Segment Open
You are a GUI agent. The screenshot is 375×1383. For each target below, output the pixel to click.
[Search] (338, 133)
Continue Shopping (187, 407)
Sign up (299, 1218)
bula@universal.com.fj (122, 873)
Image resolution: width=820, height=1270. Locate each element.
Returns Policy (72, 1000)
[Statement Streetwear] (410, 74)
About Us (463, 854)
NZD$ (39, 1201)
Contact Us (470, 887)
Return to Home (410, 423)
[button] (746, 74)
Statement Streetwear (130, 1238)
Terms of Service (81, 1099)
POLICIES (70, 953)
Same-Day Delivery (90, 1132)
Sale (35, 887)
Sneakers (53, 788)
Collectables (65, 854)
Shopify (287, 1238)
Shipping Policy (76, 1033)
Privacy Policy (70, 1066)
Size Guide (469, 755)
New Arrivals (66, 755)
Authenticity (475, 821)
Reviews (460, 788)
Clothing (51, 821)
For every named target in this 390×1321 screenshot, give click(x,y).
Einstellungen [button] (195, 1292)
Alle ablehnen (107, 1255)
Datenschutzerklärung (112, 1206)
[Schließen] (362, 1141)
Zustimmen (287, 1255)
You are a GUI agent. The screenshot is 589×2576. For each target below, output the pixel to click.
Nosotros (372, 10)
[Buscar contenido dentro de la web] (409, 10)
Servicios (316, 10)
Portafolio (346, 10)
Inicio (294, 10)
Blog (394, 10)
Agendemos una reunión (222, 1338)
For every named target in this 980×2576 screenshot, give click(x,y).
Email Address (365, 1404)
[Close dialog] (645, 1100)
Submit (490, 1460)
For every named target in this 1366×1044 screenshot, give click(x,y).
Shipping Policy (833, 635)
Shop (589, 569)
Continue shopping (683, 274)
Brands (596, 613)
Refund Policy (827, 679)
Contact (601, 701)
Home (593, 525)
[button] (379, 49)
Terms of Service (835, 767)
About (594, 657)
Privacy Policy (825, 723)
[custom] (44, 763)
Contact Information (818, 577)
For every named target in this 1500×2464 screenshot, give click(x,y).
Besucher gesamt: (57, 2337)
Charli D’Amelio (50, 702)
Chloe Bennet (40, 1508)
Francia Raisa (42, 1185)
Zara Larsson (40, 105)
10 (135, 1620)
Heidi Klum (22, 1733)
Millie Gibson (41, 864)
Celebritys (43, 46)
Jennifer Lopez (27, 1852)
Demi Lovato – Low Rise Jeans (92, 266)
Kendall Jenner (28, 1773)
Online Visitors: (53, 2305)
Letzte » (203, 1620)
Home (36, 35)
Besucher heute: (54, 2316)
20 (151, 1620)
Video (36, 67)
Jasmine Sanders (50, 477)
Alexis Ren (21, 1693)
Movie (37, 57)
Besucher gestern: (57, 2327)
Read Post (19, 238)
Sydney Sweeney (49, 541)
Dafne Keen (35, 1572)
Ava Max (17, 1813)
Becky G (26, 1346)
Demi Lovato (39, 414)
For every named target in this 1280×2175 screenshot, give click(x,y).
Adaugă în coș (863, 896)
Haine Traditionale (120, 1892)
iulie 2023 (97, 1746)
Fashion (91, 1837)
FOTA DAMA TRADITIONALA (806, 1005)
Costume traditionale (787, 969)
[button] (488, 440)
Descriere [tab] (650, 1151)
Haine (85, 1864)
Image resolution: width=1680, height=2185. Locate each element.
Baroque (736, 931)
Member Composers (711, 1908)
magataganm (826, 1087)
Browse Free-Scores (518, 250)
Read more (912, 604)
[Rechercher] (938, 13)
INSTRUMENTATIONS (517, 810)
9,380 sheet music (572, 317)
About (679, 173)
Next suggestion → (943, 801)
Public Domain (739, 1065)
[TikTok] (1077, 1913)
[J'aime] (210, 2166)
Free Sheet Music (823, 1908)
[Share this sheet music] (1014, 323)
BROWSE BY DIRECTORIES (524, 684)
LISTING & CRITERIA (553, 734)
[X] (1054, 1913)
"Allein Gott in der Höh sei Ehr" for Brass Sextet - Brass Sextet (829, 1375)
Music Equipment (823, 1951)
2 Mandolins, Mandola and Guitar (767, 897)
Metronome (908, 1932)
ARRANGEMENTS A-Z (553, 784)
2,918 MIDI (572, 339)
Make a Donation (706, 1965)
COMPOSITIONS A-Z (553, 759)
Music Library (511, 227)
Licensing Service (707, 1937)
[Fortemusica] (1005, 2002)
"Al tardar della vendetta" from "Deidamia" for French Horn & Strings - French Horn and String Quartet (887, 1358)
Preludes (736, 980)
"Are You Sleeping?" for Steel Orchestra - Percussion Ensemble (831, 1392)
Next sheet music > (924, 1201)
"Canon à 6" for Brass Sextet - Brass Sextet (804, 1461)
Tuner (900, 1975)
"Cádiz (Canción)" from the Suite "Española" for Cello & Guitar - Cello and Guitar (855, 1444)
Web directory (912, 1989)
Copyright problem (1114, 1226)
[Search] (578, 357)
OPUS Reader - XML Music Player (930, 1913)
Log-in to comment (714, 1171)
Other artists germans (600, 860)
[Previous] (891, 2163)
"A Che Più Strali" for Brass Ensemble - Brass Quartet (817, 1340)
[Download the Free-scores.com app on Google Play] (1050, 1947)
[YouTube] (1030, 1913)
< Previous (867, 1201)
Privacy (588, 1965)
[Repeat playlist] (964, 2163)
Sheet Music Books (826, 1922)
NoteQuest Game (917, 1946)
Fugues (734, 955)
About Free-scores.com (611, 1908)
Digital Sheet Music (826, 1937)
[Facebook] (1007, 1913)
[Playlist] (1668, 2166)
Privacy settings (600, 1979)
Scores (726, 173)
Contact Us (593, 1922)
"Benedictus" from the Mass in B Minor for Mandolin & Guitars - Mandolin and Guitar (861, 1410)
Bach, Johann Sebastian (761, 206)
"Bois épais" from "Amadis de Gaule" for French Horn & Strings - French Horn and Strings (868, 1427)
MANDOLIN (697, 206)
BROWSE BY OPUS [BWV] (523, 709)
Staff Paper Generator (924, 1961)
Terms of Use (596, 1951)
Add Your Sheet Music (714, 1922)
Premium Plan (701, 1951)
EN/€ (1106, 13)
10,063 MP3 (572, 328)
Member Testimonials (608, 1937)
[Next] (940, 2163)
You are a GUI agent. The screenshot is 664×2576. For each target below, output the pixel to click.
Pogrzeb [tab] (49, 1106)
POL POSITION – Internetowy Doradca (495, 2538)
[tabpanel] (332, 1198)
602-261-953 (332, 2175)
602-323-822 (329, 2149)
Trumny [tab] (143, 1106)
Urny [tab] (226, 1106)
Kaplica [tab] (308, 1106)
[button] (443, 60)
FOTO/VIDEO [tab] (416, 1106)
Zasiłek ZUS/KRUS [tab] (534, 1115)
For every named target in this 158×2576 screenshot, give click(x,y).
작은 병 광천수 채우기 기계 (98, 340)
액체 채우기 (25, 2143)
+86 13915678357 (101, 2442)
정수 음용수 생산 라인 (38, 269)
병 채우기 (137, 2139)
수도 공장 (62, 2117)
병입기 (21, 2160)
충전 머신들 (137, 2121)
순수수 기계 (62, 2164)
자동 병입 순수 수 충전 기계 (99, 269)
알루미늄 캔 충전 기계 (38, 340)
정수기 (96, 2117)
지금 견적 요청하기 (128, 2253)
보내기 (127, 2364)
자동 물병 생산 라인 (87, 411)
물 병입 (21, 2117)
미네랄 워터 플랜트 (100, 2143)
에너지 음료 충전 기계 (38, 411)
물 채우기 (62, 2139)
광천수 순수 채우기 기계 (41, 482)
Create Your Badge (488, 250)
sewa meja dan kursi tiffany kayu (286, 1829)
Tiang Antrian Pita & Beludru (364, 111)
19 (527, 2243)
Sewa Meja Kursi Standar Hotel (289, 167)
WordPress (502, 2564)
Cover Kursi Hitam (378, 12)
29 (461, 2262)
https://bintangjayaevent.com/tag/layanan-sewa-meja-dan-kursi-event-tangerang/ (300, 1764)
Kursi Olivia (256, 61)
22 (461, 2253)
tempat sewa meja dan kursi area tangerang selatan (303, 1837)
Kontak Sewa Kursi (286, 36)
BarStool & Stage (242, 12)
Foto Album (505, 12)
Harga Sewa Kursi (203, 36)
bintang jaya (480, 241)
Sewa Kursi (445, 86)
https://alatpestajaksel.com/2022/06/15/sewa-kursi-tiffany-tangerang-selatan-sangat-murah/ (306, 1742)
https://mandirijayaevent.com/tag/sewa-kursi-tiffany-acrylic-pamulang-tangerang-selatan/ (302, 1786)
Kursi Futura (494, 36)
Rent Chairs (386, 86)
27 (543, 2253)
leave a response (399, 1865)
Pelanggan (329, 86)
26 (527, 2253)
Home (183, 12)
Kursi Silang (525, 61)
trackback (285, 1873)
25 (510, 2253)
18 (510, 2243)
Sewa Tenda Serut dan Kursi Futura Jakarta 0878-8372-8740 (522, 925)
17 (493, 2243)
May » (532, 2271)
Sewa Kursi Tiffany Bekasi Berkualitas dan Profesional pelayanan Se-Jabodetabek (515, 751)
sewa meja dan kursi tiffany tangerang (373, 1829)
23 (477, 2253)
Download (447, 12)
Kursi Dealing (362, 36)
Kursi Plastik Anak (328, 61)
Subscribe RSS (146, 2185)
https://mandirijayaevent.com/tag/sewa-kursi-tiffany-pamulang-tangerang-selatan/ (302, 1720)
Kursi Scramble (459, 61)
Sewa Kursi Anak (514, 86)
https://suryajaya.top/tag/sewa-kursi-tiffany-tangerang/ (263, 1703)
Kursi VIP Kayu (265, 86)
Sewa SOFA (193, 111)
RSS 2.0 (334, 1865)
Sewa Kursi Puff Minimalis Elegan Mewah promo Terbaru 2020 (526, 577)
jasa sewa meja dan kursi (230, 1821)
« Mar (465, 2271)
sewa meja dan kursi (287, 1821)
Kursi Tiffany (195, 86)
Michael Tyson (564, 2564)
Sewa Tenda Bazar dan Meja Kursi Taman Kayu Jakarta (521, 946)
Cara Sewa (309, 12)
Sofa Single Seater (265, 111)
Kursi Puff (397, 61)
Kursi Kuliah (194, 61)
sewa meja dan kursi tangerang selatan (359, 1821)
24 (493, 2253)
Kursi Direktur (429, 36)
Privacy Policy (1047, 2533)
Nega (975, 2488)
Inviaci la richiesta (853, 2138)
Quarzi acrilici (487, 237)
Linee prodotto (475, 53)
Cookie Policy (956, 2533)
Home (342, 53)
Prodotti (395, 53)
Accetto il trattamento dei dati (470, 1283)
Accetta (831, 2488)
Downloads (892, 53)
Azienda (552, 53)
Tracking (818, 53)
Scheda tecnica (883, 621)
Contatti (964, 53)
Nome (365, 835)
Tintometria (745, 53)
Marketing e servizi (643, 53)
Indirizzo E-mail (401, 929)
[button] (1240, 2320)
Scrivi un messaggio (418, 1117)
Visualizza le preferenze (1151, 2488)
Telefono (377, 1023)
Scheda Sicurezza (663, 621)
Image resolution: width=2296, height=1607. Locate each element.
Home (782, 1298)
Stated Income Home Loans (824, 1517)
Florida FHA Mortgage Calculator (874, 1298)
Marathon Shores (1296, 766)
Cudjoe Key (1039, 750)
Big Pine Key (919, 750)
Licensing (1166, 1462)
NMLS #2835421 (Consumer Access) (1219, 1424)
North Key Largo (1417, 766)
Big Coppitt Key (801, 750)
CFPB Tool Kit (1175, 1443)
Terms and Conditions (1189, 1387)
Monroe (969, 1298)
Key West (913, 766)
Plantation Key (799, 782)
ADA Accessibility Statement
Segment Closed
In the listing above, locate the line with "For every named target in this 1500×2464" and the line with "Demi Lovato (39, 414)", then extract exactly those lines and every line between them, and nothing more.

- **Reply**:
For every named target in this 1500×2464 screenshot, give click(x,y).
Besucher gesamt: (57, 2337)
Charli D’Amelio (50, 702)
Chloe Bennet (40, 1508)
Francia Raisa (42, 1185)
Zara Larsson (40, 105)
10 (135, 1620)
Heidi Klum (22, 1733)
Millie Gibson (41, 864)
Celebritys (43, 46)
Jennifer Lopez (27, 1852)
Demi Lovato – Low Rise Jeans (92, 266)
Kendall Jenner (28, 1773)
Online Visitors: (53, 2305)
Letzte » (203, 1620)
Home (36, 35)
Besucher heute: (54, 2316)
20 (151, 1620)
Video (36, 67)
Jasmine Sanders (50, 477)
Alexis Ren (21, 1693)
Movie (37, 57)
Besucher gestern: (57, 2327)
Read Post (19, 238)
Sydney Sweeney (49, 541)
Dafne Keen (35, 1572)
Ava Max (17, 1813)
Becky G (26, 1346)
Demi Lovato (39, 414)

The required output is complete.